Младший смешался, сбился, но хорохорится:

– А х…и ты сделаешь?

– А ты попробуй. Если жопы не жалко.

– При чем тут жопа?

Отец снова хохочет, снова толкает меня в бок:

– А при том, дурак, что тебя за жопу и в КГБ!

– С такими и без КГБ справляемся. Тем более – студент.

Я задал двоюродному тезке только один вопрос:

– У тебя ни разу не было осечки с собранием?

– У меня – нет, – самодовольно ответил он. – У других бывало. Но ведь это, в конце концов, неважно…

– Ну а тогда что?

– Баламутов за жопу и в КГБ! – кричит дядя Федя.

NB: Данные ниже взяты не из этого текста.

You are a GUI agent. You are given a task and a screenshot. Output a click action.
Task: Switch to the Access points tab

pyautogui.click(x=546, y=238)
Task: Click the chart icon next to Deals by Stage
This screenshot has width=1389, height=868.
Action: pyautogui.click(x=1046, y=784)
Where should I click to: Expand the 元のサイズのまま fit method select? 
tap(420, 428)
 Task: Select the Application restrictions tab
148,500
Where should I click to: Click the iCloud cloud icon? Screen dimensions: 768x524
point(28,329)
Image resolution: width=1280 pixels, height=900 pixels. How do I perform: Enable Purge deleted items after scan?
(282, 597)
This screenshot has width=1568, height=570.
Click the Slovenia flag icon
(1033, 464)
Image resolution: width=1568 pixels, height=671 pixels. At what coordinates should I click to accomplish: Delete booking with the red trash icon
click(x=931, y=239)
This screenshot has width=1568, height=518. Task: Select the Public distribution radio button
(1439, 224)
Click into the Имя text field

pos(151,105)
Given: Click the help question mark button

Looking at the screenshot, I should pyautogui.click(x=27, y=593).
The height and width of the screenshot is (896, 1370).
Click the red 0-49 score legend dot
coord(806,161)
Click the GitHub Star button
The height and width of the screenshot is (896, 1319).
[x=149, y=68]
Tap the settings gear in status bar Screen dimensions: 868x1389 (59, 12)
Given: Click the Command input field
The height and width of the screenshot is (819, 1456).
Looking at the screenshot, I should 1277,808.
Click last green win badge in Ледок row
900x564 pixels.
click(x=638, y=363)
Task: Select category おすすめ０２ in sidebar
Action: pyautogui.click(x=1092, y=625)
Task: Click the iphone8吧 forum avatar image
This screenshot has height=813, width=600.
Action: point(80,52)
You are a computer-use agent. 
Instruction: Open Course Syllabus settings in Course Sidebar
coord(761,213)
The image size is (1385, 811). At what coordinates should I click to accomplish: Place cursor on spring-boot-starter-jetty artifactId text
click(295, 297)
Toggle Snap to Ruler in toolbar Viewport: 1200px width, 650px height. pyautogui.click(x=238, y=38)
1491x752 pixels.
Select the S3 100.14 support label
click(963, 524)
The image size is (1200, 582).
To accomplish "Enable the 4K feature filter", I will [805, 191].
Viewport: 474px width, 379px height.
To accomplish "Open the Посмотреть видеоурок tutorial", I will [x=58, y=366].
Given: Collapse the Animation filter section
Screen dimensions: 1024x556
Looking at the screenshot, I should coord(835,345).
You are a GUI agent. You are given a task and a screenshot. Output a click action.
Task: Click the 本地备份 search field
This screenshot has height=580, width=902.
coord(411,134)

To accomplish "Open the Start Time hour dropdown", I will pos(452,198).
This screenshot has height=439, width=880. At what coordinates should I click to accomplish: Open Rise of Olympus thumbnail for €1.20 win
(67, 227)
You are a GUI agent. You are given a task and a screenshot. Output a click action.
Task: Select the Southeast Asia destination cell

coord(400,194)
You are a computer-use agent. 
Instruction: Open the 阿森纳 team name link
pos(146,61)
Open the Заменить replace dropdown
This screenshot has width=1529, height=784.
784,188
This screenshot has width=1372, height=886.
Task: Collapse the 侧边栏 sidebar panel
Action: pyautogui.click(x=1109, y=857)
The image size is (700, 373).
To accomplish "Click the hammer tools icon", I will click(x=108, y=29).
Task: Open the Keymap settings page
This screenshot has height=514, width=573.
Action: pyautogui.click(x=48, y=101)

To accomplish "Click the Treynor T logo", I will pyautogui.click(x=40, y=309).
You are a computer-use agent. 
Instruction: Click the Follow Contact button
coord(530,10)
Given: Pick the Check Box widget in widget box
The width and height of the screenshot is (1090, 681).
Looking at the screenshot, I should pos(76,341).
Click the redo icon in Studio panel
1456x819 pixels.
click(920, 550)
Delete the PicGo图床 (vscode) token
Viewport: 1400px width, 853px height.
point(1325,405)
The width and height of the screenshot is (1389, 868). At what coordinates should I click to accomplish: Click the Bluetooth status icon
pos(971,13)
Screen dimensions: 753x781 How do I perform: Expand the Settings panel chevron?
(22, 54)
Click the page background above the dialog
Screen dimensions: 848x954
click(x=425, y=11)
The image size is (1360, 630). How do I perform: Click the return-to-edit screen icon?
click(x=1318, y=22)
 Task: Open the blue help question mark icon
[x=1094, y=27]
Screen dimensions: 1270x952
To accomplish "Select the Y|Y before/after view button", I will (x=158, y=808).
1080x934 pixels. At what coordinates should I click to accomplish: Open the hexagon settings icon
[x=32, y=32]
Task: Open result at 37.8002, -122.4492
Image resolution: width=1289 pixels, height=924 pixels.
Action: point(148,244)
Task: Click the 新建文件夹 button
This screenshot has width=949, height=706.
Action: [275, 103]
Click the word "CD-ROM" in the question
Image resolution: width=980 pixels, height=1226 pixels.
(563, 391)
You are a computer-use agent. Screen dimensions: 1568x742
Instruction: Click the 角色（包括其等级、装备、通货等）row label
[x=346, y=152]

– Ты, папка, отстал от жизни. Кому охота с ними мараться, с мелкотой этой? Подумаешь – покричал на собрании! А что он скажет, Вовка наш? Ему ж и сказать нечего. Выгонят из института, всего делов. Инструктору, конечно, неприятности. Выговор могут дать или даже хуже, карьере конец. С людьми надо уметь работать…

Все-таки Тольке не удалось сделать карьеру партийного работника. Может, не хватило изворотливости, не сумел держать нос по ветру (подвело так называемое политическое чутье), может, не завязал нужных связей, а ближайший покровитель сам оказался недостаточно пробивным. Конкуренция на этом поприще очень велика, отпихивают друг друга – ладно, сейчас хоть головы не летят, а в конце 1930-х годов каждая следующая ступенька завоевывалась ценой жизни предшественника. Брежнев с поста секретаря техникумовского парткома влез на самую верхушку пирамиды; читая его биографию, поневоле думаешь: а кто был его предшественником, скажем, на посту…? почему не назван?

…Всего лет пять пройдет, и троих из этой компании не станет. Дядя Федя, крепко выпивши, врезался на своем мотоцикле во встречный грузовик и разбился насмерть. Василий, старший брат, разбился на автомашине в Тюмени. Дядя Гриша Первухин, тоже бывший тогда на вечеринке, вскоре утонул в бензине: оскользнулся и упал в открытый люк железнодорожной цистерны.

* * *

Прописка в Барабинске прошла без придирок, никто мною не поинтересовался: отдал я паспортистке паспорт с военным билетом и получил тут же обратно со штампом.

Через несколько дней после приезда я стал подыскивать себе работу. Делал это тайком от родителей: они уговаривали не торопиться. А я не хотел сидеть у них на шее. К тому же мне надо было скопить денег на обратную дорогу и на первые месяц-два на другом месте.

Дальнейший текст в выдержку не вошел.